┏━━

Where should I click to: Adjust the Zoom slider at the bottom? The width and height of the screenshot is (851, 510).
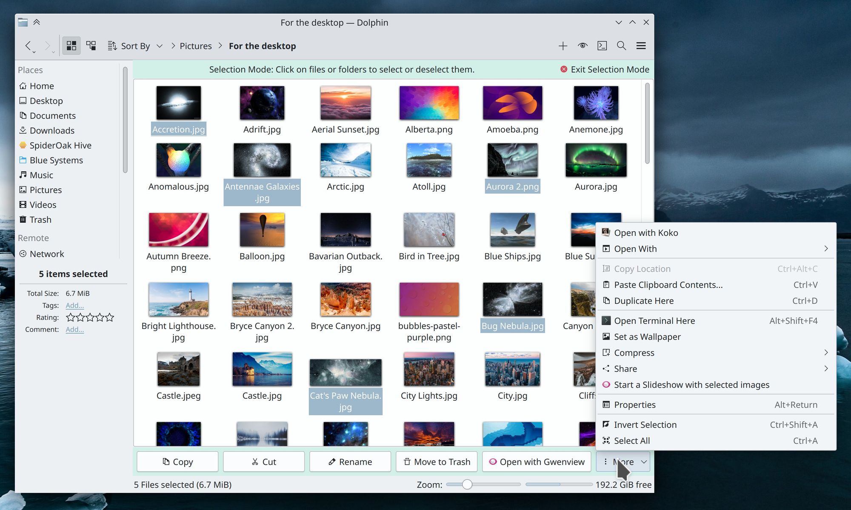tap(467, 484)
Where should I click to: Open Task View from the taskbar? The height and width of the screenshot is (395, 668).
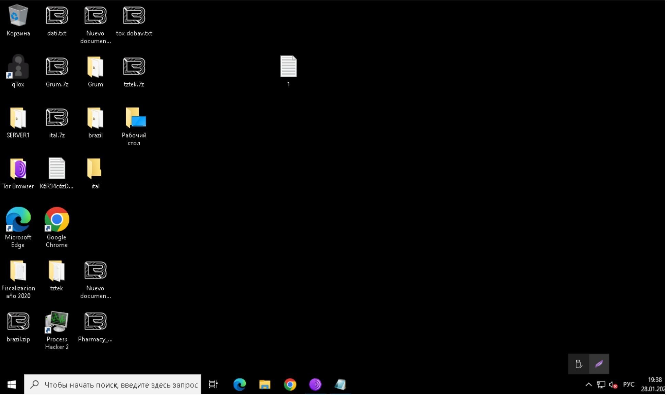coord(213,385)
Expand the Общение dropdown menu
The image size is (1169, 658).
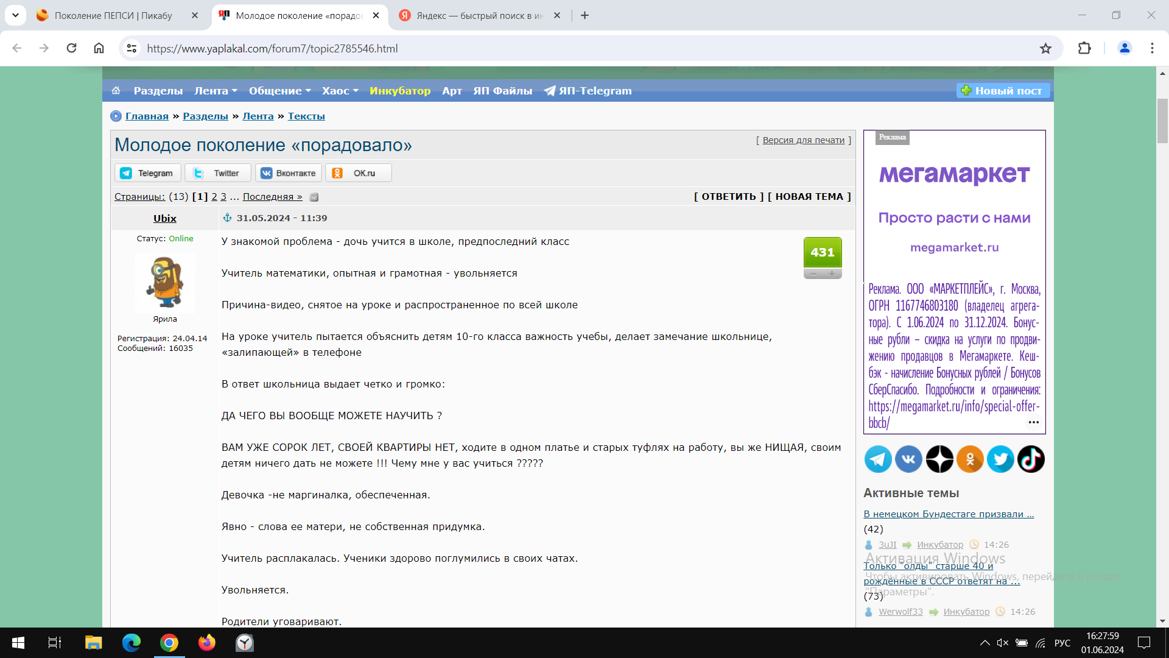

┗━━

**Exercise objective**
Repeat the material above word for word but skip the images.

**Answer for the task**
Where should I click to: Adjust the Zoom slider at the bottom? The width and height of the screenshot is (851, 510).
tap(467, 484)
Where should I click to: Open Task View from the taskbar? The height and width of the screenshot is (395, 668).
coord(213,385)
Expand the Общение dropdown menu
The image size is (1169, 658).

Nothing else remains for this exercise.